16. It is seen from the impugned orders that a huge amount is sought to be recovered from the petitioners towards interest. These are not the cases where the petitioners are held responsible for erroneous fixation of the salary. Therefore, even if for the sake of arguments it is presumed that respondents are entitled to recover excess amount, the respondents cannot be allowed to recover the interest from the petitioners.

17. In view of aforesaid discussion of facts and law, particularly in view of the judgment of Full Bench of this Court in the case of Jagdish Prasad Dubey (supra) and Apex Court judgment in the case of Rafiq Masih (supra), the impugned orders of recovery are not sustainable in law. The impugned recovery orders in respect of each petitioner are accordingly quashed. If any amount is recovered from the petitioners, the same be refunded to them, alongwith interest @ 6% per annum from the date of its recovery till actual payment.

18. All these three petitions are accordingly allowed and disposed of."

6. Panel Lawyer for the State though has vehemently opposed the petition but is not in a position to point out any distinguishing feature in the present case.

7. The said erroneous benefit of basic pay of Rs. 70/- which was granted as per Rule 7(1)(b)(iv) of M.P. Revision of Pay Rules 1963. The dispute arose in matter of merging of the special pay in the revised pay scale and seeking benefits at par with Executive members of Police Force.
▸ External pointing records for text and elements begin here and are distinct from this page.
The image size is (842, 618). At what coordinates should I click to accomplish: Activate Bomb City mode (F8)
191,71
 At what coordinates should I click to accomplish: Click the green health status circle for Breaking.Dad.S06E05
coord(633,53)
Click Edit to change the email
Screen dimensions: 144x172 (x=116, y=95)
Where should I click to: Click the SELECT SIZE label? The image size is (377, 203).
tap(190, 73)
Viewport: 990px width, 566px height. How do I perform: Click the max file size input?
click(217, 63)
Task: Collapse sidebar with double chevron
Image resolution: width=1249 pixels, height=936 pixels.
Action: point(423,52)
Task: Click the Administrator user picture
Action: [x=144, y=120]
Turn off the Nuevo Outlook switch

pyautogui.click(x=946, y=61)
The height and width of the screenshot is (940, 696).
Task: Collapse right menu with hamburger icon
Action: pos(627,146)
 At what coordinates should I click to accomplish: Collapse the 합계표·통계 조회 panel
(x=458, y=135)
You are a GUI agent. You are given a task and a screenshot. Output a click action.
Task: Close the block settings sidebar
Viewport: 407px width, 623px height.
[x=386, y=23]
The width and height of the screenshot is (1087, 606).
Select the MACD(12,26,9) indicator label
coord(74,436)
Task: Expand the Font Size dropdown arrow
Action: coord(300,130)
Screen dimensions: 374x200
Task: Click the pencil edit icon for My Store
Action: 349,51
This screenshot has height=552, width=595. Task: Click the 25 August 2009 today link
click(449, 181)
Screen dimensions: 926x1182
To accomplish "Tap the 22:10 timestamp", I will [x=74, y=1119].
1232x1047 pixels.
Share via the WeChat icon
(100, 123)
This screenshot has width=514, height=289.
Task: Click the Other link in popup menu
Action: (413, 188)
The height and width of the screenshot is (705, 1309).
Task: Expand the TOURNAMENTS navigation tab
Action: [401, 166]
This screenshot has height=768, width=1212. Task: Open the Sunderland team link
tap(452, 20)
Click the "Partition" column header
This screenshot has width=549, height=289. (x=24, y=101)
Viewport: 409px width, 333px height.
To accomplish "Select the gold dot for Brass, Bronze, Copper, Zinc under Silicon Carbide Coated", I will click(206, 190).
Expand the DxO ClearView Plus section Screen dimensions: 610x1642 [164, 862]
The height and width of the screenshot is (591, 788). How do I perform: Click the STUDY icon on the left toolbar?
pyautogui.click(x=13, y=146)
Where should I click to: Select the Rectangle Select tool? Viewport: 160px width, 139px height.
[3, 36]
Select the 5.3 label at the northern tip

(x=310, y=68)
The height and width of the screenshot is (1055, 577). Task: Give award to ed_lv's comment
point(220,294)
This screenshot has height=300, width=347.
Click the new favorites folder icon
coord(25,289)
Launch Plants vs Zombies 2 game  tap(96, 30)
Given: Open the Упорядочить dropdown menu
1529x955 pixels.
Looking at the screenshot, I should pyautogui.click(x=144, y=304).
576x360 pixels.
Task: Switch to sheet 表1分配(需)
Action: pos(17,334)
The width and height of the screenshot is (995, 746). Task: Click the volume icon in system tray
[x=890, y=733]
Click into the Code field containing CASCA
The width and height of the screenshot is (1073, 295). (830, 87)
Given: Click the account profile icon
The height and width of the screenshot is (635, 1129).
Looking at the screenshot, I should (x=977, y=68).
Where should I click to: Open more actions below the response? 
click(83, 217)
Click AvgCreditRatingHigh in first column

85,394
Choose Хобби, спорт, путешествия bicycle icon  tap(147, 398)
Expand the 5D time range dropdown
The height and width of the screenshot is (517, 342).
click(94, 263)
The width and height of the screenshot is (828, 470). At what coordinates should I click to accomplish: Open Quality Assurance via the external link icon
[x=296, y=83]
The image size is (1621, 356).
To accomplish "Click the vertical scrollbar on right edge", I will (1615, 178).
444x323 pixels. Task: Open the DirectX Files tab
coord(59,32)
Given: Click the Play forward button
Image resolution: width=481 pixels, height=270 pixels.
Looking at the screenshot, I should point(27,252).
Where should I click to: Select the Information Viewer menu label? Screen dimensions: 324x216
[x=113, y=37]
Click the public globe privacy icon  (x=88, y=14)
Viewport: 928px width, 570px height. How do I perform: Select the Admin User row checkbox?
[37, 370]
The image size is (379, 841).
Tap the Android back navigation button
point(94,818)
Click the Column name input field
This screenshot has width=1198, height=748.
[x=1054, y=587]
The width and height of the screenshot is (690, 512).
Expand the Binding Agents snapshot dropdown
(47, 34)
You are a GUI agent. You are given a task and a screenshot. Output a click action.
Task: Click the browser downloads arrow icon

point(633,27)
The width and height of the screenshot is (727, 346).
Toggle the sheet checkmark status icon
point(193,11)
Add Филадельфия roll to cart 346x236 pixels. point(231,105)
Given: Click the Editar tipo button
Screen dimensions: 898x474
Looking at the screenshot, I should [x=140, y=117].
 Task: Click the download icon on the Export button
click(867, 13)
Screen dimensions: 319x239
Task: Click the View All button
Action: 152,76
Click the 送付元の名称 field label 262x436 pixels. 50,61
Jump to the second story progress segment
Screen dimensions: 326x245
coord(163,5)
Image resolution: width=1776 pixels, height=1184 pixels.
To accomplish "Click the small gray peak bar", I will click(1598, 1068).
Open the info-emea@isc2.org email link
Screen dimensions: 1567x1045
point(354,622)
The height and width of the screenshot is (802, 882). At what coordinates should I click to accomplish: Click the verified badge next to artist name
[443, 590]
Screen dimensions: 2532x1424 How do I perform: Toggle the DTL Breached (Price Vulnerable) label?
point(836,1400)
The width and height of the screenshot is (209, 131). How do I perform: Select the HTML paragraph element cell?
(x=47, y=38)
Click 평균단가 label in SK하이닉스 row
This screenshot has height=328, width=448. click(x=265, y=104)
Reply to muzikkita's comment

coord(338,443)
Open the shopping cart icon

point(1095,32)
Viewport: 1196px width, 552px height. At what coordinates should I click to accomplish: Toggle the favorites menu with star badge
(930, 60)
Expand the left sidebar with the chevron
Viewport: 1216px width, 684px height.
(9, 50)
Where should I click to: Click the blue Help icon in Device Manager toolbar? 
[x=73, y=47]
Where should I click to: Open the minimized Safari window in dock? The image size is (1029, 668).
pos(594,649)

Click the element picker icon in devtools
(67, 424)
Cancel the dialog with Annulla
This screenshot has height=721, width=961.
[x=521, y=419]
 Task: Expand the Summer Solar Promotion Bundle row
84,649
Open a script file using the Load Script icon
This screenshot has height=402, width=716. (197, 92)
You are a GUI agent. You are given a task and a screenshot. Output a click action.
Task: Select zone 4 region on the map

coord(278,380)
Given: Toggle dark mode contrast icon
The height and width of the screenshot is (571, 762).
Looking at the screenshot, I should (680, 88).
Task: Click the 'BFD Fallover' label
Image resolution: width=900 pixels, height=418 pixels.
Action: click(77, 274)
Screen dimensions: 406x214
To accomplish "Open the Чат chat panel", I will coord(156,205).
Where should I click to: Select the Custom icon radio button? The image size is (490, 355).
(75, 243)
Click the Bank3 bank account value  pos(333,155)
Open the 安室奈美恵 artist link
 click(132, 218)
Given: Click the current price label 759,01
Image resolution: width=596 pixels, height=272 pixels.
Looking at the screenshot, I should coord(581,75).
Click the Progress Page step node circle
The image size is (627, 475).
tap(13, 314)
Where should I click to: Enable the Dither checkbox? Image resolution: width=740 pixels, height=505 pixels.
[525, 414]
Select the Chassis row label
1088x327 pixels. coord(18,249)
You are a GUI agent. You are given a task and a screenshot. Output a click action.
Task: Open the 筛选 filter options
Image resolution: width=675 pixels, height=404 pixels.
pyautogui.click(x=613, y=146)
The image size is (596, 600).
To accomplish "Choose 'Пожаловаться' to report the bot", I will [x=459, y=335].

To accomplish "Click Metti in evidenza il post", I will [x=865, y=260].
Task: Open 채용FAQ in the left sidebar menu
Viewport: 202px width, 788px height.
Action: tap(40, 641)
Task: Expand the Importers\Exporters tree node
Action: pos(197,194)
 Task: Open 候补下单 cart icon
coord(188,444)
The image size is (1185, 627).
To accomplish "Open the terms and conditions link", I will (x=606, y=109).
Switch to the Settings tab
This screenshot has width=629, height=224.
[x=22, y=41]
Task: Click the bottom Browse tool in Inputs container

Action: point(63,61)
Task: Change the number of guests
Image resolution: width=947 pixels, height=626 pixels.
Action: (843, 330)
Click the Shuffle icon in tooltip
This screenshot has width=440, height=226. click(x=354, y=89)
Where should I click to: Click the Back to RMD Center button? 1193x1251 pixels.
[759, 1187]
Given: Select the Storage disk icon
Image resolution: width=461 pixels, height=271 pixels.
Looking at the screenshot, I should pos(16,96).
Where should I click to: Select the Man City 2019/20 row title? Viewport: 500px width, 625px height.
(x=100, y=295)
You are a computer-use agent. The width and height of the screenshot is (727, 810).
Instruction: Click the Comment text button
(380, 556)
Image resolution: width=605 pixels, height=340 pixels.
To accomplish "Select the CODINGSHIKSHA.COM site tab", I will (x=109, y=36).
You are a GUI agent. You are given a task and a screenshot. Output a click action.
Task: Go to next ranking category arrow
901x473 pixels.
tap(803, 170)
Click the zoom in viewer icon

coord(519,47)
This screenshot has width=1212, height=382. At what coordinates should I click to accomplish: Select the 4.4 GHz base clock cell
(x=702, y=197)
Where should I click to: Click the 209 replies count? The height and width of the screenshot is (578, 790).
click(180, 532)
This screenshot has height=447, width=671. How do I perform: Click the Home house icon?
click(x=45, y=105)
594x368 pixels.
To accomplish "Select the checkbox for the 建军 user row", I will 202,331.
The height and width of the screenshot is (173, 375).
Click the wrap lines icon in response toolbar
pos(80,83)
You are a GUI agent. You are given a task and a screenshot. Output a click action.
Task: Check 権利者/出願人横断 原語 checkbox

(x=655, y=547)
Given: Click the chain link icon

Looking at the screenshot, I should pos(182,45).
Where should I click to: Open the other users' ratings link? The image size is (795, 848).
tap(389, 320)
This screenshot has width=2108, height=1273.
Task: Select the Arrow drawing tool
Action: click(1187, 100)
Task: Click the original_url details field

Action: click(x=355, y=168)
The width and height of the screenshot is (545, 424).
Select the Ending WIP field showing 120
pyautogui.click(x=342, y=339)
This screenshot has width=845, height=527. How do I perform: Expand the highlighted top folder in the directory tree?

There is

no undertaking on record for that fixation.

8. The other objection taken is that some employees who were similarly situated had filed writ petitions and the interest part only was set

7 WP-31816-2024 aside, therefore, the petitioner cannot now challenge the Principal part. However, in the opinion of the Court since subsequently, a Coordinate Bench of this has taken view that the principal part also of the recovery cannot be made from the ministerial employees and the said view has also been confirmed recently by the Division Bench in W.A. No. 1657/2025 (State of M.P. & others vs. Ramrao Bhimte) , therefore, the aforesaid objection would pale into insignificance. This is because the State as an model employer is bound to maintain parity between same set of employees.

9. Resultantly, the petition is allowed in similar terms as decided by the Coordinate Bench of this Court in case of Tehsildar Singh (supra) and the recovery of interest (if any) as well as principal part ordered to be recovered from the petitioner is hereby set aside. If any amount has already been recovered, the same be refunded to the petitioner within a period of four months from the date of production of certified copy of this order, failing which the amount will carry interest @ 6% p.a. from the date of this order till actual payment.

10. Accordingly, in above terms, the petition stands allowed and disposed off.